■ EXTRACT PROVIDED ■
****************

You are here

MotoGP, Dani Pedrosa: "I wish I were less sensitive during my racing career"

"I've always enjoyed being a test rider, and I did it for many years, even with Honda. But having a bit less sensitivity isn't a bad thing when you're racing because you can overlook many small things"

MotoGP: Dani Pedrosa:

Following the release of "Alex" and "Martinator, voluntad de hierro", a new documentary has joined the ranks of eight docufilms produced by DAZN for this winter, featuring some of the world's greatest motorsport riders. This latest addition is titled "Test Rider," a 33-minute production dedicated to Dani Pedrosa and his role as a KTM test rider. He took on this position at the end of 2018 after bidding farewell to the MotoGP championship following 13 seasons with Honda.

"I wanted to continue racing, but I grew tired of the constant press conferences, the need to justify myself to journalists, and the nine-month global travel schedule,"  the Little Samurai confessed. He also shared insights from his premier-class racing years: "When I was actively racing, I often said, 'I wish I had less sensitivity.' Having less sensitivity would have shielded me from many influences. While being highly sensitive can be fantastic when everything is in its place, it can also become a burden when something affects you and disrupts your focus. Having a bit less sensitivity during competition is not a drawback because it allows you to overlook many minor distractions that occur while racing."

****************

■ EXTRACTED MATERIAL ■
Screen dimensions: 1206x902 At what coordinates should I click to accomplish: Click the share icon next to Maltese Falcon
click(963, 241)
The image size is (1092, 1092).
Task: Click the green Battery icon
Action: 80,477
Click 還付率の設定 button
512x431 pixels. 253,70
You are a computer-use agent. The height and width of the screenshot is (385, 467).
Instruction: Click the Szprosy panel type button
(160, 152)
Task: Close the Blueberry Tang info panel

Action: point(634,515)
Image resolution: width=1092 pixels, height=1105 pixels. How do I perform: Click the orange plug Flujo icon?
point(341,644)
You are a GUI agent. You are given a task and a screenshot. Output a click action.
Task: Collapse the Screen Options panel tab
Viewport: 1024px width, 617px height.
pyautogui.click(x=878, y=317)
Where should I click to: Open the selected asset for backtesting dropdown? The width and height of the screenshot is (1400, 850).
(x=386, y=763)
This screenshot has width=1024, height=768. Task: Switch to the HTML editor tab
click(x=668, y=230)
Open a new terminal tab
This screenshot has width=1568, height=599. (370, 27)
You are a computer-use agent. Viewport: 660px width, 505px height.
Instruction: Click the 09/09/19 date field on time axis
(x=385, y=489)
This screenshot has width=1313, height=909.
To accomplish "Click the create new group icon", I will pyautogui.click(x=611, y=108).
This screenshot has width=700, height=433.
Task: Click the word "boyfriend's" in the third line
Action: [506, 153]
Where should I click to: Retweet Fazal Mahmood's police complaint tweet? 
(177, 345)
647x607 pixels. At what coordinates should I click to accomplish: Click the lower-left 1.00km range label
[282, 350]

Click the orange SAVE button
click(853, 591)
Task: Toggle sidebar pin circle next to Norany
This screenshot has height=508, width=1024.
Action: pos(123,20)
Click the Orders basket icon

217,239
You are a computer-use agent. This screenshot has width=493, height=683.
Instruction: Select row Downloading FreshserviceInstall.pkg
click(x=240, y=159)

****************

■ TASKS TO COMPLETE ■
- a) According to the Dani Pedrosa article, how long is the documentary "Test Rider"?
- b) Reproduce the passage of the Dani Pedrosa article from "Following the release" up to and including "seasons with Honda.".

■ SOLUTIONS TO THE EXERCISE ■
- a) 33 minutes

- b)
Following the release of "Alex" and "Martinator, voluntad de hierro", a new documentary has joined the ranks of eight docufilms produced by DAZN for this winter, featuring some of the world's greatest motorsport riders. This latest addition is titled "Test Rider," a 33-minute production dedicated to Dani Pedrosa and his role as a KTM test rider. He took on this position at the end of 2018 after bidding farewell to the MotoGP championship following 13 seasons with Honda.